Records shown.

--- begin ---

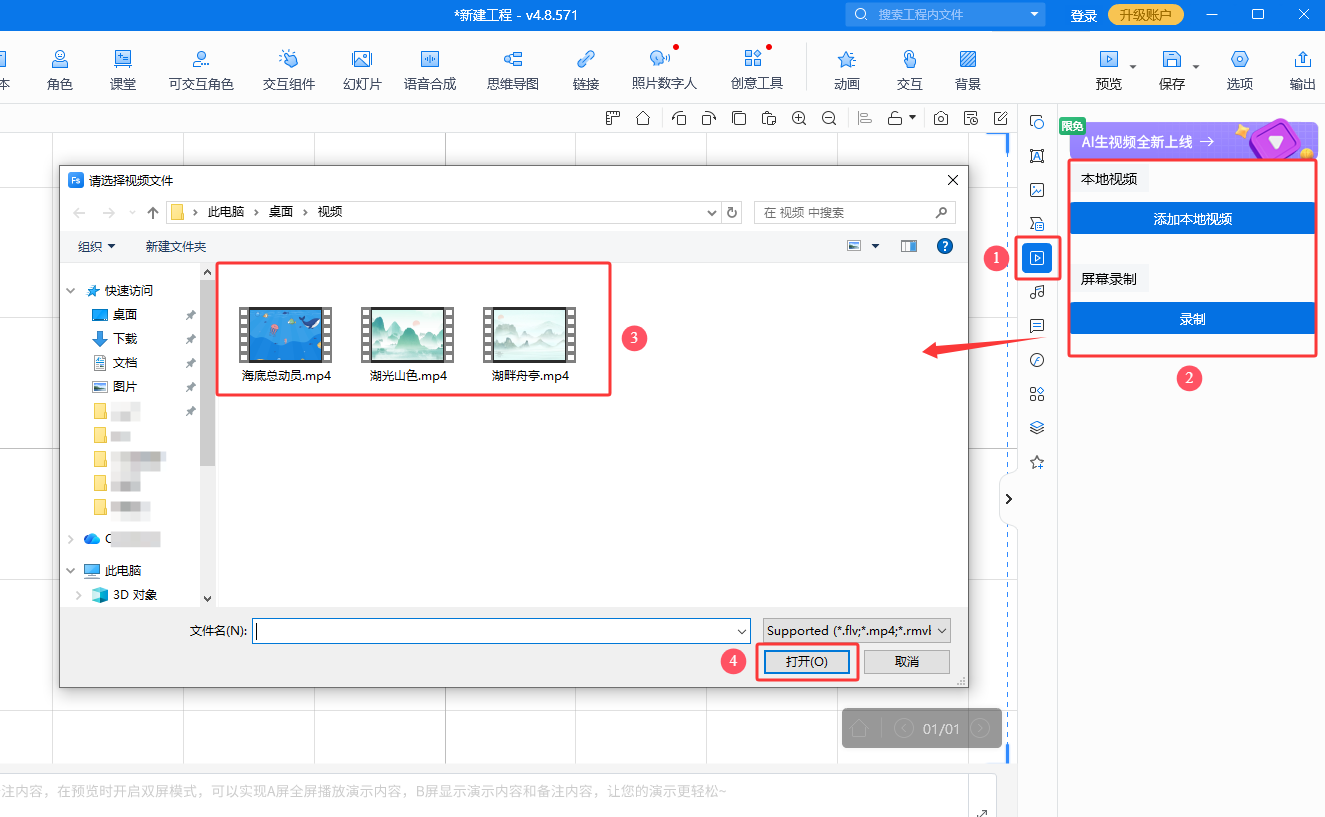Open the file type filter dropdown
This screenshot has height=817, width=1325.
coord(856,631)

--- end ---
--- begin ---

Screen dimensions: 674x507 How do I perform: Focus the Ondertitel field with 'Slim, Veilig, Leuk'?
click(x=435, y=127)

--- end ---

Stated goal. Please extract the lines starting with the line that contains "Screen dimensions: 674x507" and ending after the line that contains "click(x=435, y=127)", and repeat them exactly as they appear in the records.

Response below.
Screen dimensions: 674x507 How do I perform: Focus the Ondertitel field with 'Slim, Veilig, Leuk'?
click(x=435, y=127)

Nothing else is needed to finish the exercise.